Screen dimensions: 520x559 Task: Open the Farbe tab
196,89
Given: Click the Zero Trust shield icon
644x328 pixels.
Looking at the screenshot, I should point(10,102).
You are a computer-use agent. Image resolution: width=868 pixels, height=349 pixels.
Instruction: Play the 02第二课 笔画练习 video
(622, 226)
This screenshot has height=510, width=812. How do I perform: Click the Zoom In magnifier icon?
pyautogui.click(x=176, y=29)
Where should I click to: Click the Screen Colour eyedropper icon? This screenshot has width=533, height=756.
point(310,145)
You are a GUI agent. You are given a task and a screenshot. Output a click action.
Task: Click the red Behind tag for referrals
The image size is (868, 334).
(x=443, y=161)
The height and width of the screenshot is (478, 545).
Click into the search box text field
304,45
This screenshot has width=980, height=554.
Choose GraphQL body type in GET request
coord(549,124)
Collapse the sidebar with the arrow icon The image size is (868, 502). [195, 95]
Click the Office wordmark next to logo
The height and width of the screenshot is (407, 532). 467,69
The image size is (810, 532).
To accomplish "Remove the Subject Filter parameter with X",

--

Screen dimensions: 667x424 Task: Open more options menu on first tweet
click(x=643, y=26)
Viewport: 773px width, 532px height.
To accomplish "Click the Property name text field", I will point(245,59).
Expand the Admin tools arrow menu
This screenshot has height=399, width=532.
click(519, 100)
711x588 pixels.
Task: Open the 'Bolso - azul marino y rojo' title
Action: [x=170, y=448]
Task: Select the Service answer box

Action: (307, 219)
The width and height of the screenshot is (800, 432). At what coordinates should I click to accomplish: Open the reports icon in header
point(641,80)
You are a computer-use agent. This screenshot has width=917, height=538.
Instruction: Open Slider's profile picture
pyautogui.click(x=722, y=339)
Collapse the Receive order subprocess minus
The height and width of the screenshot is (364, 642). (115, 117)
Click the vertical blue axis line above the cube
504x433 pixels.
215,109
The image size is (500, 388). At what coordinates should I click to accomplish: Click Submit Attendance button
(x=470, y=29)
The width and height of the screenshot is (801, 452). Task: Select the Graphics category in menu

Try it
In the listing above, find the line containing "Click the Office wordmark next to logo" and the line containing "the Subject Filter", then retype both and every line between them exactly, with nothing else.

Result of the exercise
Click the Office wordmark next to logo
The height and width of the screenshot is (407, 532). 467,69
The image size is (810, 532).
To accomplish "Remove the Subject Filter parameter with X",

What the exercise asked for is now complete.